Precisely. Because it's an emulator especially, pcsx2 has to do a lot of doube-moves and memory mirroring across emulated systems. Most games which "sag" in the performance area move well over 100 megs of data and execute nearly two megabytes of code every
frame. The cache ends up being useful for short term operations only, most of which fit inside a 1 or 2MB cache regardless, and on the long term any cache of any size is just clobbered. The only time the larger cache could possibly be useful is in a situation as Gabest describes, where you have 4+ threads all working on different data sets and all competing for the same shared cache space. [aka, the software gsdx]
But even then there are tricks you can do to reduce the cache requirements of an app.
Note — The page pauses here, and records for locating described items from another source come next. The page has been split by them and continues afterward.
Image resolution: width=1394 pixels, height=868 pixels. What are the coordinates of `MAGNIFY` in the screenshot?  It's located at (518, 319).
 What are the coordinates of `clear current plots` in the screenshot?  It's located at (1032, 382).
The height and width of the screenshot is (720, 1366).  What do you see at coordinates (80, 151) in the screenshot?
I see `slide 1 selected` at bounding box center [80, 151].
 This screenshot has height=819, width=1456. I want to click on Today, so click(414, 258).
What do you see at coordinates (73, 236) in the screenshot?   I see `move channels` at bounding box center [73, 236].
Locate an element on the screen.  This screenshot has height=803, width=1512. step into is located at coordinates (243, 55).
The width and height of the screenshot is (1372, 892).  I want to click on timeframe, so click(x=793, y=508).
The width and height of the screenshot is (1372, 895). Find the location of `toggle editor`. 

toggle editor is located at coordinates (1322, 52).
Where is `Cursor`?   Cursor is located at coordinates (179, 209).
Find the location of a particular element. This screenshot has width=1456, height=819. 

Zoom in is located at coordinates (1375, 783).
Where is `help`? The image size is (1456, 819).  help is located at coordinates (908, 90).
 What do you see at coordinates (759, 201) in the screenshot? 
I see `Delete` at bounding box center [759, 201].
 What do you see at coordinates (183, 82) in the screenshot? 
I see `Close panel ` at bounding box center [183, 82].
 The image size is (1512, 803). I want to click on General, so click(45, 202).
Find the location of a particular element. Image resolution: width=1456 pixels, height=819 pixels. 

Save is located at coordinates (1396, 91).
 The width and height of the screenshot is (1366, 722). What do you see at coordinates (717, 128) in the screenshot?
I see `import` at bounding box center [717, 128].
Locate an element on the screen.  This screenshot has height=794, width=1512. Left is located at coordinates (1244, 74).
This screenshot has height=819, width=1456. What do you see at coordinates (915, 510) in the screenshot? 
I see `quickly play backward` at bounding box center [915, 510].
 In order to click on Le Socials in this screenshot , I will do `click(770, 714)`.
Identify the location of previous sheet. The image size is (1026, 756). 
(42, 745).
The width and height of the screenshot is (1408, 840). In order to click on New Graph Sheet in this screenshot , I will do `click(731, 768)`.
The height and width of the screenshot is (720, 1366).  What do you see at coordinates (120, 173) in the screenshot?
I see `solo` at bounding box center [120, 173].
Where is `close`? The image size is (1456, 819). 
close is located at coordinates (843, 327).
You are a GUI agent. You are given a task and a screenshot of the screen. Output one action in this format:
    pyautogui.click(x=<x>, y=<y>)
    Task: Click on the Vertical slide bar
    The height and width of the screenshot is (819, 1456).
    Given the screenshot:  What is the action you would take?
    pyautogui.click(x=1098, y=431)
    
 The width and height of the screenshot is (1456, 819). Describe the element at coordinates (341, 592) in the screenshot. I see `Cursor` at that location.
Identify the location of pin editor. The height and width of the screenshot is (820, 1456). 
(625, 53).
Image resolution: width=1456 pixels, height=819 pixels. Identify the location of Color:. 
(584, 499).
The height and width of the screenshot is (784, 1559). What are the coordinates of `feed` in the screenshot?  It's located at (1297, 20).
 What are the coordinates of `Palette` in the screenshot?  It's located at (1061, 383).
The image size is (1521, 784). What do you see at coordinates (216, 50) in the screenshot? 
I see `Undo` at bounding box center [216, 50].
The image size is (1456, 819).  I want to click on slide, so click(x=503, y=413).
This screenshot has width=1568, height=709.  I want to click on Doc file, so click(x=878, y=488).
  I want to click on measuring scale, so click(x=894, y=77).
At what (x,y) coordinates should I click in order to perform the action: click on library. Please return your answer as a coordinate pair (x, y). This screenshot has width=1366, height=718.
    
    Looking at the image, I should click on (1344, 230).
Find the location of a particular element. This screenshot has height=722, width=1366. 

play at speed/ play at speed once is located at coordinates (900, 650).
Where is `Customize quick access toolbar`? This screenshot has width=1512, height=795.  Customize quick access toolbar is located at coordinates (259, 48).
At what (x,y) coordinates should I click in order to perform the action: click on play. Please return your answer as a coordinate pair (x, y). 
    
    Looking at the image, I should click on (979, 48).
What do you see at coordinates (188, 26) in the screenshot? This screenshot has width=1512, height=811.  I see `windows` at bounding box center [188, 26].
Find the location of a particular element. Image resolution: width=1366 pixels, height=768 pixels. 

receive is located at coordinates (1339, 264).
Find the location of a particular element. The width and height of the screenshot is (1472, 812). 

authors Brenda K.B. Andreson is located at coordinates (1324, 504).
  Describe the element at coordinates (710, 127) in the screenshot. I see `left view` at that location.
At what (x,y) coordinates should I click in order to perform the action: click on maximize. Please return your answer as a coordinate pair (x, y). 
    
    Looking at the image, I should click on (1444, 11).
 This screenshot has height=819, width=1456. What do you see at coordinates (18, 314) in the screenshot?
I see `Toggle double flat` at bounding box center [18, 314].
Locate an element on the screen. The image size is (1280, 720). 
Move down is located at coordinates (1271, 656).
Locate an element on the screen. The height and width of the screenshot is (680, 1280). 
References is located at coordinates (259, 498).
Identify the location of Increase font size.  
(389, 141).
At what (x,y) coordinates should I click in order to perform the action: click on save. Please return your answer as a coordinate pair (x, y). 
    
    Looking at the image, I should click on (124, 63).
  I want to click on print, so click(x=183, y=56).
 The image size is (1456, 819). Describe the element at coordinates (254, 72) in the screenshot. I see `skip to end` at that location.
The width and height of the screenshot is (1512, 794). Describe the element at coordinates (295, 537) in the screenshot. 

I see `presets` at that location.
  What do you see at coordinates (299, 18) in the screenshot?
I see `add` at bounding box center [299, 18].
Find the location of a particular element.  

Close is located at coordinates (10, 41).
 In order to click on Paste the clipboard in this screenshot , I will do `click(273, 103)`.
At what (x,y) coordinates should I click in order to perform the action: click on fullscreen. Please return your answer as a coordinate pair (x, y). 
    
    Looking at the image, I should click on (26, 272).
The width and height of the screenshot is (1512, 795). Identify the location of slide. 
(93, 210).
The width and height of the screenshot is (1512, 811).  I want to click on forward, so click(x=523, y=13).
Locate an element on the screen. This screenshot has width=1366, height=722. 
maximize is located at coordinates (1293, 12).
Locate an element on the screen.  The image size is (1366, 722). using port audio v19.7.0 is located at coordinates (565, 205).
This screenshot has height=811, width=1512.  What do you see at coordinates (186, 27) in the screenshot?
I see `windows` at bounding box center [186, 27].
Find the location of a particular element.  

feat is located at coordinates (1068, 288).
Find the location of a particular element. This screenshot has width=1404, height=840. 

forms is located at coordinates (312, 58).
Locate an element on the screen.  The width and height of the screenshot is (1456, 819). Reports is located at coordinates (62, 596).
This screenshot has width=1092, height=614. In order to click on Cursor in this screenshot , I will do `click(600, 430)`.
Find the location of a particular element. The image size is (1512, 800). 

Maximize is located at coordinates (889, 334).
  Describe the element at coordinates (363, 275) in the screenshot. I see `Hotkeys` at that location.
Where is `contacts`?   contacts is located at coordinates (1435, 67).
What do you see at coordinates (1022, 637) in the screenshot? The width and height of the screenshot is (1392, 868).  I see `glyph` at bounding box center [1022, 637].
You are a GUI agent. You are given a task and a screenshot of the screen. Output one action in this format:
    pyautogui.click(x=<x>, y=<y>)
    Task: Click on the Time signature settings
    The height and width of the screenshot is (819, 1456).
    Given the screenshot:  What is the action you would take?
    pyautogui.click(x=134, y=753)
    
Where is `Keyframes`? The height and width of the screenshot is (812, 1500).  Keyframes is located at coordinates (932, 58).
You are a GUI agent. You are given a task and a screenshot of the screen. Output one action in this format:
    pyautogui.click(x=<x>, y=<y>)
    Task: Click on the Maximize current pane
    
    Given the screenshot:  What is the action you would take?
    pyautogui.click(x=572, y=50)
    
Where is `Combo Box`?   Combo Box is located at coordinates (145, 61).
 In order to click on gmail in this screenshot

I worked on a project that used a multithreaded 2D software rasterizer (at 1680x1050) that we optimized for cpus with 1MB cache by breaking the viewport into many smaller regions to ensure the region size being drawn by each thread fit inside the cache (a total of 14 regions, rasterized in parallel, 2 at a time). This yielded a ~30% speedup over a more conventional approach. The drawback was that it didn't automatically scale to the L2 cache size of the CPU it was running on, but experimentation showed that it didn't really matter. The benefit of the larger L2 caches wasn't linear, and optimizing the region sizes for a 4MB C2D only yielded about 3% improvement over the 1MB scale on the same CPU.
(04-27-2009, 01:23 AM)PrinceGaz Wrote: One question, the CPU usage in GSdx-- that is the CPU usage of a SINGLE thread which GSdx creates? A thread seperate from the two threads which the core code of PCSX2 creates? I've seen that reach nearly 90% CPU whilst playing Grandia III (whilst playing FMV sequences), though it still tends to hover around 30-40% on my box in normal play. Does that mean PCSX2 would benefit from a tri-core CPU (two cores for the main emulator, plus another to handle the graphics plug-in?).
In hardware mode it is measuring the cpu utilization of the thread Pcsx2 created for it. IF it reads 40%, it means the GS plugin is spending 60% of it's time waiting for the EE emulation core to feed it data. If it reads over 90%, then chances are the EE is stalling a lot waiting for the GS to catch up.
These rules of thumb apply on to no-limit mode. If you have the frame limiter on, and are running 60+ fps, then both cores will be idling quite a bit.